Robert FURLONG
- 6 novembre 1954 : Robert-Edward Hart est mort. C’était il y a 70 ans.
Dans une Lettre ouverte à Dieu, poème publié dans la revue Vergers (septembre 1926) de son ami Marcel Cabon, Robert-Edward Hart écrivait ceci :
Et puis, concédez-moi un bout de plage
où batte la mer, que j’y vive en harmonieux silence.
Faites-moi souffrir de temps en temps, un peu, pas trop, merci,
– afin que je demeure doucement humain
et que mes yeux n’oublient pas de regarder le ciel.

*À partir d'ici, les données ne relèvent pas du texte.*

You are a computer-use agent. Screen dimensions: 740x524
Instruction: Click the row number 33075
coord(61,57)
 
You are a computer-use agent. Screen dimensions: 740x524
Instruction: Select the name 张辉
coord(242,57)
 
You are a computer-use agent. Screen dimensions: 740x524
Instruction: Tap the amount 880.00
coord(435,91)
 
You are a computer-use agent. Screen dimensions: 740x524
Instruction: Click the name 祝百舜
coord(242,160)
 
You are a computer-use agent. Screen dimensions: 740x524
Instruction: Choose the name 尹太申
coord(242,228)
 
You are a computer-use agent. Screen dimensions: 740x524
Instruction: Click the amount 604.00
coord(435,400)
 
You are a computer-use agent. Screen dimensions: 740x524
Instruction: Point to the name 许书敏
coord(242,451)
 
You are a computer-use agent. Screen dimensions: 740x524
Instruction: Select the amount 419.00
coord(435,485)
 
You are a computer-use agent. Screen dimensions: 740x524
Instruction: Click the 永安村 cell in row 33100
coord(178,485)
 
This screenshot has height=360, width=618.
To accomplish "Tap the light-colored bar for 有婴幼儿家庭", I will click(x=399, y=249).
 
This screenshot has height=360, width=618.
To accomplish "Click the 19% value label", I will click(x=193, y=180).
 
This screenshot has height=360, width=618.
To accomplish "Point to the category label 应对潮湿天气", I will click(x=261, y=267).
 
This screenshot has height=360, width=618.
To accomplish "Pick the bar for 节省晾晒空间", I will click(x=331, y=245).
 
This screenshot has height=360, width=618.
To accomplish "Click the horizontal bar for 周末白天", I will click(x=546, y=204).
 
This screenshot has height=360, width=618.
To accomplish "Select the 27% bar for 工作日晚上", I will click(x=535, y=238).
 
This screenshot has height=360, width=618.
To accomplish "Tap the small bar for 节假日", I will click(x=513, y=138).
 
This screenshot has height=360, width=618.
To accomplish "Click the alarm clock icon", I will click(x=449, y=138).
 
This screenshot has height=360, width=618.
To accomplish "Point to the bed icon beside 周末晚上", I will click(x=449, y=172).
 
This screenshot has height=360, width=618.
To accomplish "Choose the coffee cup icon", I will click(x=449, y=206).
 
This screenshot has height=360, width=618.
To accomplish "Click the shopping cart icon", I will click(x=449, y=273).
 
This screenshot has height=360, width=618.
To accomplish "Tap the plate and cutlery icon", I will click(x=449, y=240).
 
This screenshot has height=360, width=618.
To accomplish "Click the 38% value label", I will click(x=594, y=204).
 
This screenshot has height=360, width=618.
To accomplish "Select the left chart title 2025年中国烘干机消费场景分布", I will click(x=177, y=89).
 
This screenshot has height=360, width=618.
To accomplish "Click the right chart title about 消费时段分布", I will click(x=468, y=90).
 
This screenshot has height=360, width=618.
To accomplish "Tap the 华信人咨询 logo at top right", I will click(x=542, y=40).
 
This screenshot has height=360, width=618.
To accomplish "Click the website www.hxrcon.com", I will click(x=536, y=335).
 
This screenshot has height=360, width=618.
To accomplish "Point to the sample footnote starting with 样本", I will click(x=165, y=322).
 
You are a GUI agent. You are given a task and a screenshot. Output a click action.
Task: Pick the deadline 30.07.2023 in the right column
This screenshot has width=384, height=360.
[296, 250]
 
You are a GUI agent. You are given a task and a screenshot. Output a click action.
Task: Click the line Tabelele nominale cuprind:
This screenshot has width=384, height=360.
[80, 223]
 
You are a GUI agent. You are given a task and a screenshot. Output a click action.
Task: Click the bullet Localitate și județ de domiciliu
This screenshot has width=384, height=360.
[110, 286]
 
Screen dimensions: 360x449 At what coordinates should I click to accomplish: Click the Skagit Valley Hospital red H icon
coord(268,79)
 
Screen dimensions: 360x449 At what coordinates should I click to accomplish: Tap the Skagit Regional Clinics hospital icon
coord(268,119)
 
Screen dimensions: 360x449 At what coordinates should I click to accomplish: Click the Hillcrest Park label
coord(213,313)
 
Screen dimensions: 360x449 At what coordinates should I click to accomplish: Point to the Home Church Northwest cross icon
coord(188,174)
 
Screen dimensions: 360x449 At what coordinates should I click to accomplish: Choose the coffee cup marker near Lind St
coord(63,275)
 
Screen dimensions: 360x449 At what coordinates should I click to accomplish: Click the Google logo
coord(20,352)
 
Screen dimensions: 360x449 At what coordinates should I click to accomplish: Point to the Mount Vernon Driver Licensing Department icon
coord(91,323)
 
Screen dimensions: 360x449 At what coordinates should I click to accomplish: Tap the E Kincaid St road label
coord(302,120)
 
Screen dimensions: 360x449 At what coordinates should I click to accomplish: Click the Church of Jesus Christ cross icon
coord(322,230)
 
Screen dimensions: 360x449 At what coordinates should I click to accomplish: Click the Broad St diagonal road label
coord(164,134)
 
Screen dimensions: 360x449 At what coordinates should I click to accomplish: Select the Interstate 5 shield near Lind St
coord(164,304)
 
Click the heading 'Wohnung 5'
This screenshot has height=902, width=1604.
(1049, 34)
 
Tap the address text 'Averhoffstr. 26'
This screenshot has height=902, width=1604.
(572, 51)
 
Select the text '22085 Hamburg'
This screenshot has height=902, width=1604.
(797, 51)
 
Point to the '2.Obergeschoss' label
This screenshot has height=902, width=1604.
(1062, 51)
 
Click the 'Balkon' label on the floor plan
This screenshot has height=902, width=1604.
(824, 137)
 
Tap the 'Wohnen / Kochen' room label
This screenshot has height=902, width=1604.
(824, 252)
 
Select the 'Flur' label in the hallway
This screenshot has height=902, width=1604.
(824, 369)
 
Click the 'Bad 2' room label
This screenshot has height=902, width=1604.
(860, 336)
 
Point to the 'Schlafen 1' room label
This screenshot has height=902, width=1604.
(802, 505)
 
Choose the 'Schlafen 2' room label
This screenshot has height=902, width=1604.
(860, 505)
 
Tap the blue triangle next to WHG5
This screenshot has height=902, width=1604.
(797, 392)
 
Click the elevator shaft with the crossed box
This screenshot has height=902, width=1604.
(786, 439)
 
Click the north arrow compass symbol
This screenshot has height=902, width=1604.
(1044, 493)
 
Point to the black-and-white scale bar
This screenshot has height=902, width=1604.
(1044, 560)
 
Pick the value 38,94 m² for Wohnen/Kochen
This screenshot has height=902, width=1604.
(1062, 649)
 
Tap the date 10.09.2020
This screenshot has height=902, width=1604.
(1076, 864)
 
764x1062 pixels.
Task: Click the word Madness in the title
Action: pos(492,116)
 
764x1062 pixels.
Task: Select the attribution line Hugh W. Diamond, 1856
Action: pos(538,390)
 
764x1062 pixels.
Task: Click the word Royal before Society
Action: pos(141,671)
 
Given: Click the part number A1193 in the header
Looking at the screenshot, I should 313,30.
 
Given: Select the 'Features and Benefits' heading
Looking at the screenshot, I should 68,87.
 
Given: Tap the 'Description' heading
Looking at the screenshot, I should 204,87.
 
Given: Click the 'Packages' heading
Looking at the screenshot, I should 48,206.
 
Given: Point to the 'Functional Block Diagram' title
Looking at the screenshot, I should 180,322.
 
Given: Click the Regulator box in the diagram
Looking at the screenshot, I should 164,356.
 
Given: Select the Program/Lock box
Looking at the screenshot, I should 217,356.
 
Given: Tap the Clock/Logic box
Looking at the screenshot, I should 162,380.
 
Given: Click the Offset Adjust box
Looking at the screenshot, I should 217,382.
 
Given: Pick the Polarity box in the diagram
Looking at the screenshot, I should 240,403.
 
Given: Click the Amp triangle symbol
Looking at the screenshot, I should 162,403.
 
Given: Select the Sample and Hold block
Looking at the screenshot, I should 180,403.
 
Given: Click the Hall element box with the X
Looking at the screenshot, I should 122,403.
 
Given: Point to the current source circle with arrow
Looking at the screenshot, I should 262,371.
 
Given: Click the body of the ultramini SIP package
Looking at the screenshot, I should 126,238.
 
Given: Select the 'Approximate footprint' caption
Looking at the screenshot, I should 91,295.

Né en 1891, Hart a 50 ans quand il prend sa retraite du Mauritius Institute où il était bibliothécaire, un retrait prématuré dû à une allergie à la… poussière, mal on ne peut plus incommodant au milieu de livres, de cartes et tableaux anciens etc… Lui qui avait vécu une forme de nomadisme insulaire en changeant sans cesse de lieu de vie – Port-Louis, Curepipe, Vacoas, Curepipe Road, Phœnix, etc. – décide enfin de jeter l’ancre.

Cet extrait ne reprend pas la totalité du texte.